Guinness and the Irish Whiskey Museum

Photos from the Irish Whiskey Museum are provided by Bruce Campion-Smith

Welcome to the DrinkswithDavid guide to Dublin! I just got back from over two weeks in Ireland and decided to write up some travel recommendations based on things I did in Dublin.


Whiskey Museum

If you’re not into beer then I strongly suggest the Irish Whiskey Museum. It’s located in prime touring country, just across the street from Trinity College. There are three different ticket levels; normal, premium, and the blending experience. I can’t speak for the blending experience but the difference between normal and premium is only about three Euros and it gets you a tasting glass souvenir as well as a fourth whiskey in the tasting portion.


The museum takes you through a history of alcohol and whiskey production in Ireland. One example is the impact on wakes as people would fall into an alcohol coma after drinking local illegal liquor called poitin. Some of these comas would last only a few days and so people would wake up in the coffin at the their own wake.

Another interesting little factoid from the tour was that the number of illegal whiskey stills seized by British authorities in Ireland in 1834 was over 8,000, compared to a number in the 400s for Scotland and less than 200 for England. Distilling in Dublin used to be a huge business and so much was produced that whiskey was stored in storerooms located underneath the street.

Tasting Room.jpeg

The tasting room was great fun, especially for my first proper whiskey tasting. Because I got a premium ticket, along with most of the people on the tour, I tasted four whiskeys. On the tasting list was Glendoulough, Tealing, Powers, and Knappogue Castle 12 years. I was using this as a chance to my future purchase at the duty-free story after landing.

Guinness Storehouse

The Guinness Storehouse in Dublin is something that has to be seen to be believed. The best descriptor was something my sister came up with “It’s like an adult Disneyland.”

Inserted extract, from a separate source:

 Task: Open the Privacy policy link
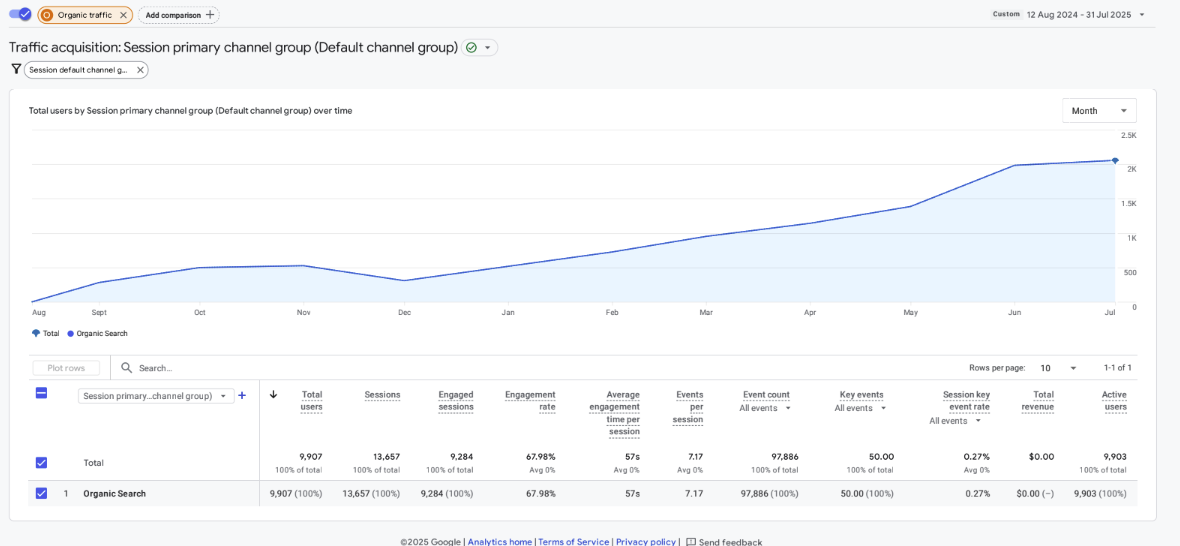[x=645, y=541]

It’s seven floors tell the story of beer making as well as the story of Guinness. The first floor is devoted to both the gift shop (because of course it is) as well as a guide to the ingredients that are used to make beer. It was interesting, particularly the focus on local Irish ingredients, including water sourced from the Wicklow Mountains, a series of mountains just outside of Dublin. The first floor culminates in a very dramatic waterfall complete with a bit of wishing pool.

Moving upstairs leads to the story of how Guinness is actually made. The new fact in here for me is that Guinness is made with roasted barley as well as malt. There was also a video series that showed the step by step guide, as well as some handy visuals.

Some other highlights include a whole section on barrel making, and the transportation of Guinness throughout history. Once upon a time the company actually owned barges that were used to transport the beer.

Guinness sign.jpg

I also took a chance to do some..let’s call it professional development. A tasting room opportunity was provided, although much of the advice boiled down to don’t sip the beer to taste because of the large head. What I would absolutely recommend to anyone who goes to the storehouse take part in the “Guinness Academy.” It sounds fancy but it’s really a chance to pour your own Guinness. Again easier than I thought, tilt the glass until the spout is over the golden harp, pour until beer touches the harp then slowly straighten it up until the beer reaches halfway up the harp. Then set it aside for a minute and a half before topping it up. Easy!

The bar at the top of building, the famous Gravity bar didn’t have a great view on the day I went, since it was grey and raining. Even on a bad day it was easy to see that a whole panorama of Dublin was there for the viewing.

If you’re ever travelling please keep this all in mind and let us know how you enjoyed these places.